Databricks Deploy Integration

Overview

Deploy Databricks workloads using Asset Bundles for environment management.

Prerequisites

Databricks CLI v0.200+
Asset Bundle project structure
Workspace access for target environments

Instructions

Step 1: Project Structure

my-databricks-project/
├── databricks.yml              # Main bundle configuration
├── resources/
│   ├── jobs.yml                # Job definitions
│   ├── pipelines.yml           # DLT pipeline definitions
│   └── clusters.yml            # Cluster policies
├── src/
│   ├── notebooks/              # Databricks notebooks
│   │   ├── bronze/
│   │   ├── silver/
│   │   └── gold/
│   └── python/                 # Python modules
│       └── etl/
├── tests/
│   ├── unit/
│   └── integration/
├── fixtures/                   # Test data
└── conf/
    ├── dev.yml                 # Dev overrides
    ├── staging.yml             # Staging overrides
    └── prod.yml                # Production overrides

Step 2: Main Bundle Configuration

# databricks.yml
bundle:
  name: data-platform

variables:
  catalog:
    description: Unity Catalog name
    default: dev_catalog
  warehouse_id:
    description: SQL Warehouse ID
    default: ""

include:
  - resources/*.yml

workspace:
  host: ${DATABRICKS_HOST}

artifacts:
  etl_wheel:
    type: whl
    path: ./src/python
    build: poetry build

targets:
  dev:
    default: true
    mode: development
    variables:
      catalog: dev_catalog
    workspace:
      root_path: /Users/${workspace.current_user.userName}/.bundle/${bundle.name}/dev

  staging:
    mode: development
    variables:
      catalog: staging_catalog
    workspace:
      root_path: /Shared/.bundle/${bundle.name}/staging
    run_as:
      service_principal_name: staging-sp

  prod:
    mode: production
    variables:
      catalog: prod_catalog
      warehouse_id: "abc123def456"
    workspace:
      root_path: /Shared/.bundle/${bundle.name}/prod
    run_as:
      service_principal_name: prod-sp
    permissions:
      - level: CAN_VIEW
        group_name: data-consumers
      - level: CAN_MANAGE_RUN
        group_name: data-engineers
      - level: CAN_MANAGE
        service_principal_name: prod-sp

Step 3: Job Definitions

# resources/jobs.yml
resources:
  jobs:
    etl_pipeline:
      name: "${bundle.name}-etl-${bundle.target}"
      description: "Main ETL pipeline for ${var.catalog}"

      tags:
        environment: ${bundle.target}
        team: data-engineering
        managed_by: asset_bundles

      schedule:
        quartz_cron_expression: "0 0 6 * * ?"
        timezone_id: "America/New_York"
        pause_status: ${bundle.target == "dev" ? "PAUSED" : "UNPAUSED"}

      email_notifications:
        on_failure:
          - oncall@company.com
        no_alert_for_skipped_runs: true

      parameters:
        - name: catalog
          default: ${var.catalog}
        - name: run_date
          default: ""

      tasks:
        - task_key: bronze_ingest
          job_cluster_key: etl_cluster
          notebook_task:
            notebook_path: ../src/notebooks/bronze/ingest.py
            base_parameters:
              catalog: "{{job.parameters.catalog}}"
              run_date: "{{job.parameters.run_date}}"

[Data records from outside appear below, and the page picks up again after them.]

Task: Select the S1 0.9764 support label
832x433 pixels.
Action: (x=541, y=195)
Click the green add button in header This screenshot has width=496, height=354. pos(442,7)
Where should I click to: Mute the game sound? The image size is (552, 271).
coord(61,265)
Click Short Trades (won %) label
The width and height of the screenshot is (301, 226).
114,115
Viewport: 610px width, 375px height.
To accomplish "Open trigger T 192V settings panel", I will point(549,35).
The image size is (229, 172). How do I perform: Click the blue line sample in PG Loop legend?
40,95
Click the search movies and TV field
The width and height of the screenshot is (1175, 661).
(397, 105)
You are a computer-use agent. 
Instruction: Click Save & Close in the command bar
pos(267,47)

        - task_key: silver_transform
          depends_on:
            - task_key: bronze_ingest
          job_cluster_key: etl_cluster
          notebook_task:
            notebook_path: ../src/notebooks/silver/transform.py

        - task_key: gold_aggregate
          depends_on:
            - task_key: silver_transform
          job_cluster_key: etl_cluster
          python_wheel_task:
            package_name: etl
            entry_point: gold_aggregate
          libraries:
            - whl: ../artifacts/etl_wheel/*.whl

        - task_key: data_quality
          depends_on:
            - task_key: gold_aggregate
          job_cluster_key: etl_cluster
          notebook_task:
            notebook_path: ../src/notebooks/quality/validate.py

      job_clusters:
        - job_cluster_key: etl_cluster
          new_cluster:
            spark_version: "14.3.x-scala2.12"
            node_type_id: ${bundle.target == "prod" ? "Standard_DS4_v2" : "Standard_DS3_v2"}
            num_workers: ${bundle.target == "prod" ? 4 : 1}
            autoscale:
              min_workers: ${bundle.target == "prod" ? 2 : 1}
              max_workers: ${bundle.target == "prod" ? 10 : 2}
            spark_conf:
              spark.databricks.delta.optimizeWrite.enabled: "true"
              spark.databricks.delta.autoCompact.enabled: "true"
            custom_tags:
              ResourceClass: ${bundle.target == "prod" ? "production" : "development"}

Step 4: Deployment Commands

# Validate bundle
databricks bundle validate
databricks bundle validate -t staging
databricks bundle validate -t prod

# Deploy to development
databricks bundle deploy -t dev

# Deploy to staging
databricks bundle deploy -t staging

# Deploy to production (with confirmation)
databricks bundle deploy -t prod

# Deploy specific resources
databricks bundle deploy -t staging --resource etl_pipeline

# Destroy resources (cleanup)
databricks bundle destroy -t dev --auto-approve

Step 5: Run Management

# Run job manually
databricks bundle run -t staging etl_pipeline

# Run with parameters
databricks bundle run -t staging etl_pipeline \
  --params '{"catalog": "test_catalog", "run_date": "2024-01-15"}'

# Check deployment status
databricks bundle summary -t prod

# View deployed resources
databricks bundle summary -t prod --output json | jq '.resources.jobs'

Step 6: Blue-Green Deployment

# scripts/blue_green_deploy.py
from databricks.sdk import WorkspaceClient
import time

def blue_green_deploy(
    w: WorkspaceClient,
    job_name: str,
    new_config: dict,
    rollback_on_failure: bool = True,
) -> dict:
    """
    Deploy job using blue-green strategy.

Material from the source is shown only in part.